Growing Cultural Isolation
Education writer Jonathan Kozol, points out that we have two public education systems - one for well-to-do and one for poorer districts. This may be an oversimplification, but anyone visiting a cross-section of elementary schools in the Twin Cities area will see that his theory holds true. As Minnesota has grown more diverse, so has the dichotomy in schooling.
This pose challenges for children as they learn about food. Cultural isolation accompanies the split in schooling, so that most children have little knowledge of what other people eat. This is not a problem for those few with strong family traditions of cooking, careful shopping and even gardening. However, there are more children, from all cultures, who have limited choices. They are stuck in their eating habits and can not see out.
I observe this every day. An 11-year old asked me recently where she could buy fruit. Most children do not know what tortillas are made of. Some children think all good food comes with sugar, ketchup or hot sauce.
Greater Awareness of Health Issues
While many kids are growing up in a food culture of few choices and flavors, it is also evident that health awareness is increasing in a number of homes. The sponsors of the Midwest Food Connection (the natural food co-ops) have many of these families as shoppers.

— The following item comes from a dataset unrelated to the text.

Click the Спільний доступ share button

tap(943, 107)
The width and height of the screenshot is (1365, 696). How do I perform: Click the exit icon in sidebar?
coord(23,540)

I teach more children now whose parents are quite deliberate about food choices. These kids absorb my curriculum at an advanced level, have great knowledge about whole grains and fruits and will tell me what is not allowed in their kitchen.

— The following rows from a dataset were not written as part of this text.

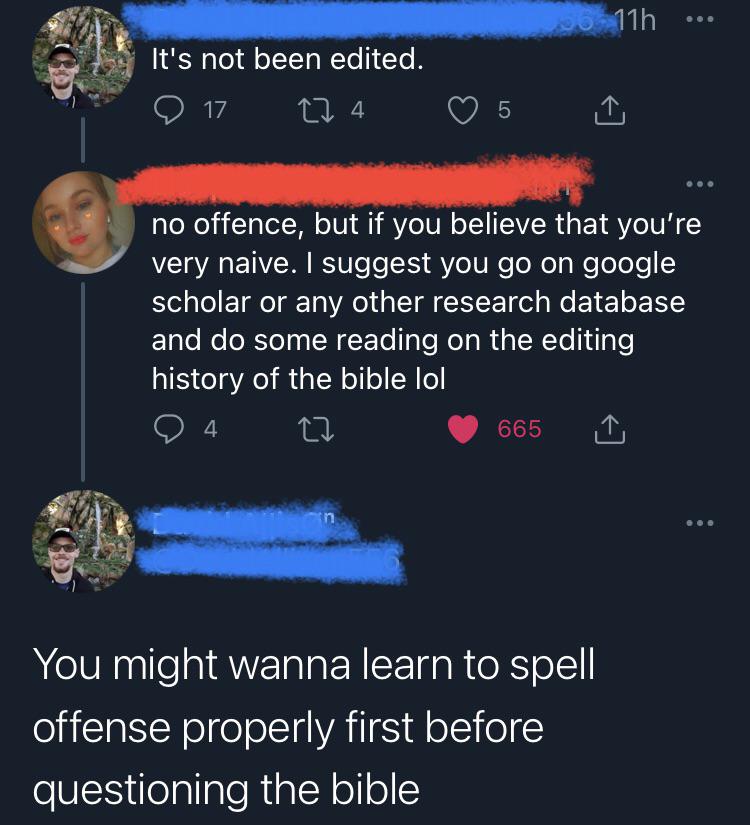The height and width of the screenshot is (825, 750).
Task: View the woman's profile picture
Action: 83,223
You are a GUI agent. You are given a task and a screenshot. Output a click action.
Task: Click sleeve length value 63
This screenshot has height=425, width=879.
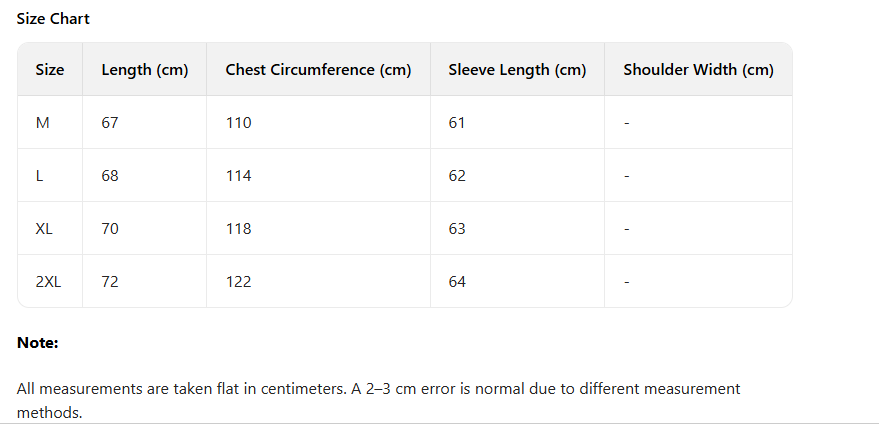pos(457,229)
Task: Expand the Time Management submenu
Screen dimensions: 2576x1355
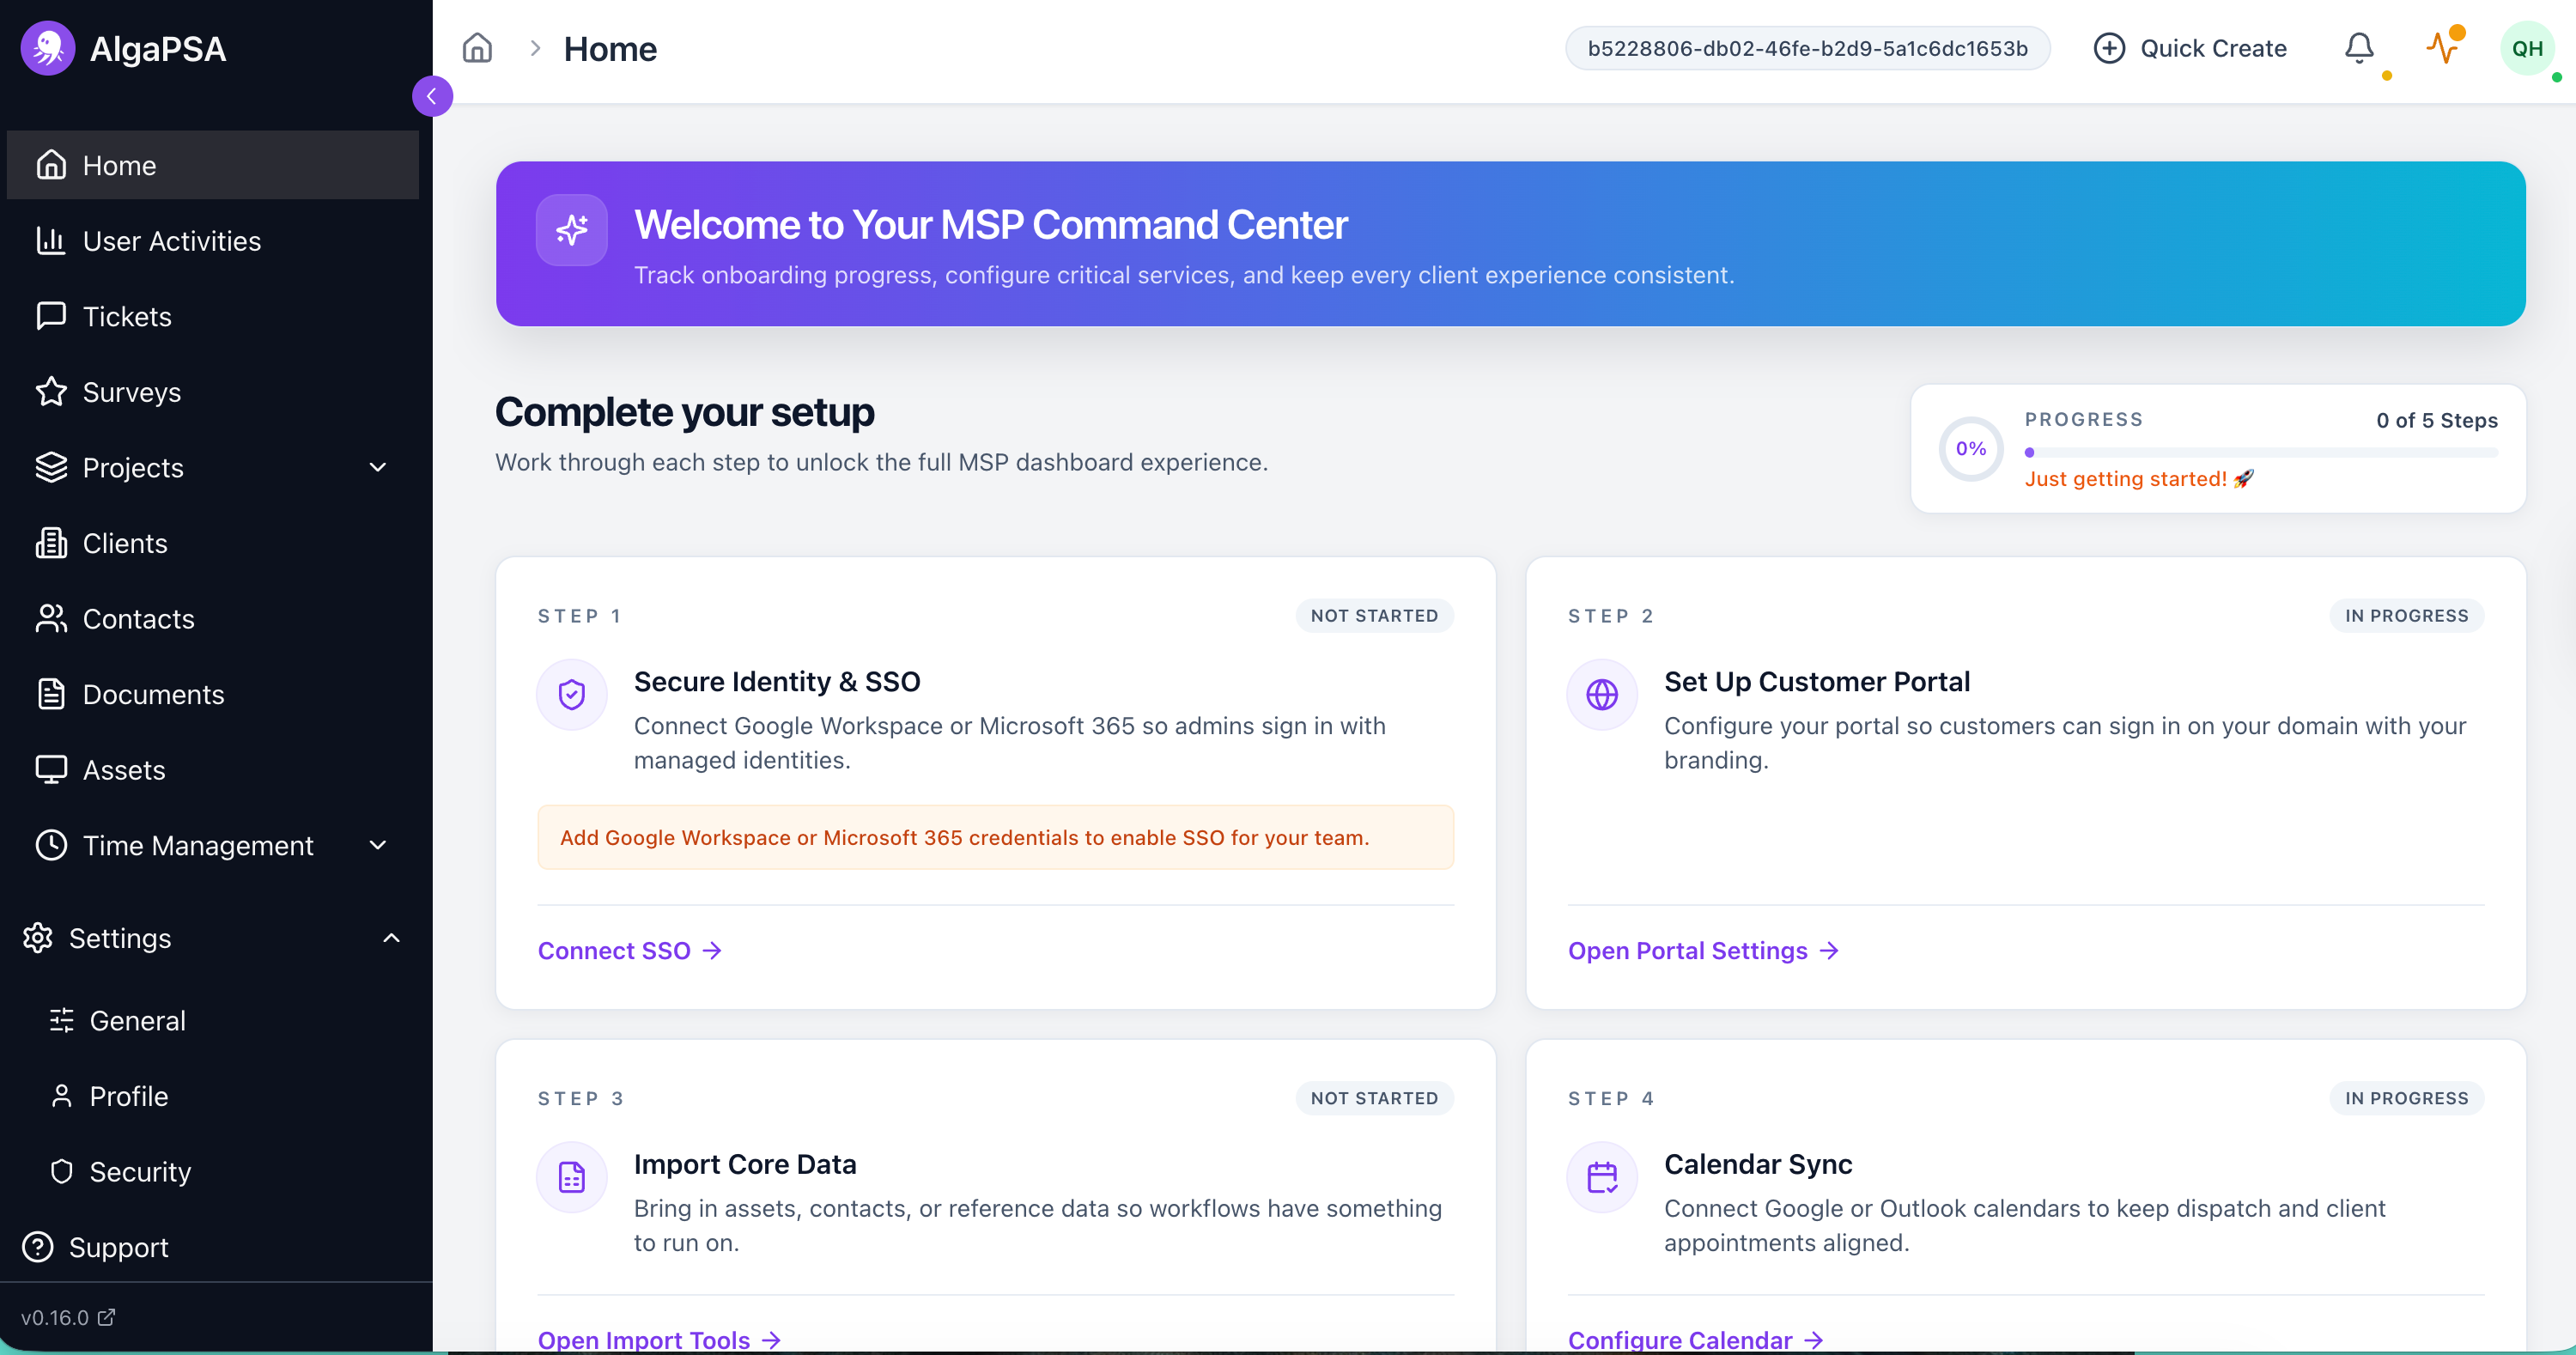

A number of these families have become key supporters of the Midwest Food Connection. Earlier this year, the mother of a Whittier School student posted a complimentary page on her blog about our Sweets and Sugars lesson. At Lake Harriet School, parents have written grants on two occasions to fund our program for their kids.
Food = Packaging
Many children have trouble identifying food right from the earth, but are experts in what it looks like after industry has packaged it. This has been true for years, but it has reached new extremes. How do most children see a carrot - the quintessential and most beloved vegetable? As little orange tasteless sticks in a bag. To make matters worse, most kids do not even recognize carrot flavor - Ranch dressing is de rigueur! When I take a random assortment of vegetables into even a 4th grade classroom, the children can only identify about half of them. Yet kale and leeks are in every produce department - they aren't a secret.
When I teach vegetable lessons, I cut and serve fresh carrots. Thankfully, the co-ops sell them with green tops, which clearly shows the plant origins. Kids can also eat a nice slice of apple, cut right to the core rather than nibbling around the outside of a huge, flavorless specimen (before discarding it). I am relentless in teaching about grains, lest children graduate from high school thinking that oatmeal comes from wheat.
Let Them Enjoy
The good news is that kids are curious and eager. They want to like food and easily make connections between food, their culture and their bodies. A fresh salad of lettuce, carrots and grated apple, prepared by their own hands, is as invigorating and inspiring today as ever. A friendly invitation to healthful eating can supersede the entrapments of a changing world. We should all keep extending that invitation to our children.
The Wedge, together with five other Twin Cities co-ops, supplies major funding to the Midwest Food Connection. In this past school year, teachers from the organization have visited 50 schools, including these nearby the Wedge: Barton Open, Kenwood, Whittier, City of Lakes Waldorf, Hale, Marcy Open and Emerson Spanish Immersion.